NFDA is actively lobbying the NI Executive to address the MOT backlog which is compromising road safety and will inevitably lead to an increase In road casualties. The MOT backlog means franchised dealers across Northern Ireland are left unable to sell vehicles to customers which is causing severe operational, reputational and financial damage.

DVSA’s MOT History Service Extended:

Working in partnership with Northern Ireland’s Driver and Vehicle Agency (DVA), you will now be able to check the MOT history of a light vehicle registered in Northern Ireland on GOV.UK.

A UK wide service:

DVSA’s Check MOT History service now allows anyone to check a UK registered light vehicle’s MOT history. This is invaluable when you’re buying, or if you want to check your own vehicle’s history is up to date.
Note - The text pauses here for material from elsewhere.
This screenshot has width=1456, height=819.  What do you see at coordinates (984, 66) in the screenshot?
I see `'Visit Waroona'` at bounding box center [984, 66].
The service can be found (here).

MOT digital services:

We’re committed to continually improving DVSA’s digital services and making them even better for customers.

We’ve recently made improvements so that it’s easier for motorists to:

  • view and amend their MOT reminders
  • access and print their MOT certificates

Second-Hand Motor Vehicle Payment Scheme:

HMRC have announced a new scheme, the second-hand motor vehicle payment scheme due to be introduced on 1 May 2023. It will replace the VAT margin scheme for second-hand vehicles that you buy in Great Britain, move to Northern Ireland and then resell.

Until the new scheme is introduced, you should continue to follow the current guidance on sales of second-hand motor vehicles in Northern Ireland.

The second-hand motor vehicle payment scheme allows you to claim a VAT-related payment on your VAT Return if you:

are VAT registered in the UK and have a business establishment in the UK

buy an eligible second-hand motor vehicle in Great Britain

move that vehicle to Northern Ireland with the intention to resell it in Northern Ireland or to the EU

If you buy second-hand vehicles in Great Britain and move them to Northern Ireland, you will no longer be able to use a margin scheme when you sell them.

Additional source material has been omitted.